-- Assignment --
When the word "agent" shows up in a line of the data below, copy that whole line.

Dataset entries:
------------------------------------------------

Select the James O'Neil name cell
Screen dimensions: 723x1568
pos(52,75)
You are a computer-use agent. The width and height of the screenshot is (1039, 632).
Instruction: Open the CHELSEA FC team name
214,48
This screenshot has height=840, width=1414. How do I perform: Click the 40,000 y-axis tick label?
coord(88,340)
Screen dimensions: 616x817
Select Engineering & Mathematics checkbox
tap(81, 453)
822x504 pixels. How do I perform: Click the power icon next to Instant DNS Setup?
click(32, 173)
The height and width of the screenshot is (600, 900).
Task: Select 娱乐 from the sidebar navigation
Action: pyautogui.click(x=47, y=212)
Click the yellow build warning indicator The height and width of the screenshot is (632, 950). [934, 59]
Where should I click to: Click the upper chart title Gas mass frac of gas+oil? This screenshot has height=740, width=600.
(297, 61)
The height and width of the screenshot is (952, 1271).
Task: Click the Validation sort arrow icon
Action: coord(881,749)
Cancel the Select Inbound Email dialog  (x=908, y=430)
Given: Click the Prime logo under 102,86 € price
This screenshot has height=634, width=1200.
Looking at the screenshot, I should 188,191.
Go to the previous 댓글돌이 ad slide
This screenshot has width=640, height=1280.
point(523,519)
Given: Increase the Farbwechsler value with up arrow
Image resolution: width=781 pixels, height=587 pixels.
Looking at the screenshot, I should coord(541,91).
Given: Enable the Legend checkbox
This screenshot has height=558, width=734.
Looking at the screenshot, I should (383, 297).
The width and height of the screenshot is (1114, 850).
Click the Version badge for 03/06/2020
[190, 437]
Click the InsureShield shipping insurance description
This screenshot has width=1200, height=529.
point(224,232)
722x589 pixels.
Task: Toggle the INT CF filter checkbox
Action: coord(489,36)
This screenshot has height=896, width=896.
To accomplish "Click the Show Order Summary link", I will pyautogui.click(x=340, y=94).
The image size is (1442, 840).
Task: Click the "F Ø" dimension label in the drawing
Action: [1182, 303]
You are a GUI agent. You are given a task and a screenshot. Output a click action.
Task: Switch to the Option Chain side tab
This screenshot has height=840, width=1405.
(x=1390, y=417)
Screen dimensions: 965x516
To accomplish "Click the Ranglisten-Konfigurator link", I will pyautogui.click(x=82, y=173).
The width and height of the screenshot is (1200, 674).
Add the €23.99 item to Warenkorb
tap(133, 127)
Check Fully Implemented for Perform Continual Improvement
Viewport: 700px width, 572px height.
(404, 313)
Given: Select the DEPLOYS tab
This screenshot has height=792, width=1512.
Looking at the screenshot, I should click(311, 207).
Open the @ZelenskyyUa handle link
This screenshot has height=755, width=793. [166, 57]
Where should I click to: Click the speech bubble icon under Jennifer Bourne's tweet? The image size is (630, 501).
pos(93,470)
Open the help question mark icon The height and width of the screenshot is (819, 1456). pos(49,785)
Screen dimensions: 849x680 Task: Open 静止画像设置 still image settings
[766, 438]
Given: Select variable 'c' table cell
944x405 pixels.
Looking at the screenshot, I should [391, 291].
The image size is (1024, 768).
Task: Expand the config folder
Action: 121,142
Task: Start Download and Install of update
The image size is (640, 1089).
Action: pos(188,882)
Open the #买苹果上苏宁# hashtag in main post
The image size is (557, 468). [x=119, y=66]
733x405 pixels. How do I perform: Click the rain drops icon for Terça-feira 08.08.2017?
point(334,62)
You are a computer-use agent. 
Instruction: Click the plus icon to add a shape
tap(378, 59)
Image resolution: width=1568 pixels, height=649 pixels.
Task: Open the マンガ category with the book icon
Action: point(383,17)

------------------------------------------------

-- Solution --
You are a computer-use agent. The width and height of the screenshot is (1039, 632).
You are a GUI agent. You are given a task and a screenshot. Output a click action.
You are a computer-use agent. 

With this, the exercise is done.